▶ WHAT THE TASK ASKS: The data below is to be retyped exactly, line by line.

[Records from a data collection]
════════════════
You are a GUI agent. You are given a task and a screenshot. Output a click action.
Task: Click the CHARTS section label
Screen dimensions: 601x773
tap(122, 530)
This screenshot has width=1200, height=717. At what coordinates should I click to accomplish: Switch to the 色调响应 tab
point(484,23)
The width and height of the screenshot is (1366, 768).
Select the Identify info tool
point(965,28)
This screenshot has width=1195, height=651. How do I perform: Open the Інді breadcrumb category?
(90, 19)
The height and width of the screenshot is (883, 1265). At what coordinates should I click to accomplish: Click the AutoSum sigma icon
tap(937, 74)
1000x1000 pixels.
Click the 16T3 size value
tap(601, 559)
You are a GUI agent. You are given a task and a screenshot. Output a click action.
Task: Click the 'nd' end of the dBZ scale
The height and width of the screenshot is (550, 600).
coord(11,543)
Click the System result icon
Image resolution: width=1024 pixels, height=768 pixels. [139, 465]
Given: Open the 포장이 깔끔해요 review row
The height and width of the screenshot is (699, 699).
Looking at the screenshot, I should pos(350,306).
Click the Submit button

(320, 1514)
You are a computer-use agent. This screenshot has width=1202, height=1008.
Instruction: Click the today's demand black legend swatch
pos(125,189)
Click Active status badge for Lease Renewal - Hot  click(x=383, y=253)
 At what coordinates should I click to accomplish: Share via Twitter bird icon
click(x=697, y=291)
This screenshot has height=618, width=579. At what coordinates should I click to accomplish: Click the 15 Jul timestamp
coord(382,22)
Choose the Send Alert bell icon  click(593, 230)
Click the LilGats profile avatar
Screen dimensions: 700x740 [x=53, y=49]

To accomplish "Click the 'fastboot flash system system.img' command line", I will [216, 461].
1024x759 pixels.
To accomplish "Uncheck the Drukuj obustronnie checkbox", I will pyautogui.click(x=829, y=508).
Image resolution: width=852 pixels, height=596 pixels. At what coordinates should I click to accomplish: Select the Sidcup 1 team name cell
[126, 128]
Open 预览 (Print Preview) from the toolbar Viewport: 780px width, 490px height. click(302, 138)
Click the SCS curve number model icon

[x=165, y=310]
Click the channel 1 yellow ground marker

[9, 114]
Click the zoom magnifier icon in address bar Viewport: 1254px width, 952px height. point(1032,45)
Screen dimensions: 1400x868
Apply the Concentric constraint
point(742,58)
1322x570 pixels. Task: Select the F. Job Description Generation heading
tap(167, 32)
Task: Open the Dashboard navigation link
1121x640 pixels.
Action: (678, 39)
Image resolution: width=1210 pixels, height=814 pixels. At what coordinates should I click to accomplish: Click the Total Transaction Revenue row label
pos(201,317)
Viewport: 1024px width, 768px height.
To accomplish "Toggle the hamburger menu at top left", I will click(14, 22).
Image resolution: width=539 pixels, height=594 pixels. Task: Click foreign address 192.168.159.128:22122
════════════════
▶ ANSWER BELOW:
You are a GUI agent. You are given a task and a screenshot. Output a click action.
Task: Click the CHARTS section label
Screen dimensions: 601x773
tap(122, 530)
This screenshot has width=1200, height=717. At what coordinates should I click to accomplish: Switch to the 色调响应 tab
point(484,23)
The width and height of the screenshot is (1366, 768).
Select the Identify info tool
point(965,28)
This screenshot has width=1195, height=651. How do I perform: Open the Інді breadcrumb category?
(90, 19)
The height and width of the screenshot is (883, 1265). At what coordinates should I click to accomplish: Click the AutoSum sigma icon
tap(937, 74)
1000x1000 pixels.
Click the 16T3 size value
tap(601, 559)
You are a GUI agent. You are given a task and a screenshot. Output a click action.
Task: Click the 'nd' end of the dBZ scale
The height and width of the screenshot is (550, 600).
coord(11,543)
Click the System result icon
Image resolution: width=1024 pixels, height=768 pixels. [139, 465]
Given: Open the 포장이 깔끔해요 review row
The height and width of the screenshot is (699, 699).
Looking at the screenshot, I should pos(350,306).
Click the Submit button

(320, 1514)
You are a computer-use agent. This screenshot has width=1202, height=1008.
Instruction: Click the today's demand black legend swatch
pos(125,189)
Click Active status badge for Lease Renewal - Hot  click(x=383, y=253)
 At what coordinates should I click to accomplish: Share via Twitter bird icon
click(x=697, y=291)
This screenshot has height=618, width=579. At what coordinates should I click to accomplish: Click the 15 Jul timestamp
coord(382,22)
Choose the Send Alert bell icon  click(593, 230)
Click the LilGats profile avatar
Screen dimensions: 700x740 [x=53, y=49]

To accomplish "Click the 'fastboot flash system system.img' command line", I will [216, 461].
1024x759 pixels.
To accomplish "Uncheck the Drukuj obustronnie checkbox", I will pyautogui.click(x=829, y=508).
Image resolution: width=852 pixels, height=596 pixels. At what coordinates should I click to accomplish: Select the Sidcup 1 team name cell
[126, 128]
Open 预览 (Print Preview) from the toolbar Viewport: 780px width, 490px height. click(302, 138)
Click the SCS curve number model icon

[x=165, y=310]
Click the channel 1 yellow ground marker

[9, 114]
Click the zoom magnifier icon in address bar Viewport: 1254px width, 952px height. point(1032,45)
Screen dimensions: 1400x868
Apply the Concentric constraint
point(742,58)
1322x570 pixels. Task: Select the F. Job Description Generation heading
tap(167, 32)
Task: Open the Dashboard navigation link
1121x640 pixels.
Action: (678, 39)
Image resolution: width=1210 pixels, height=814 pixels. At what coordinates should I click to accomplish: Click the Total Transaction Revenue row label
pos(201,317)
Viewport: 1024px width, 768px height.
To accomplish "Toggle the hamburger menu at top left", I will click(14, 22).
Image resolution: width=539 pixels, height=594 pixels. Task: Click foreign address 192.168.159.128:22122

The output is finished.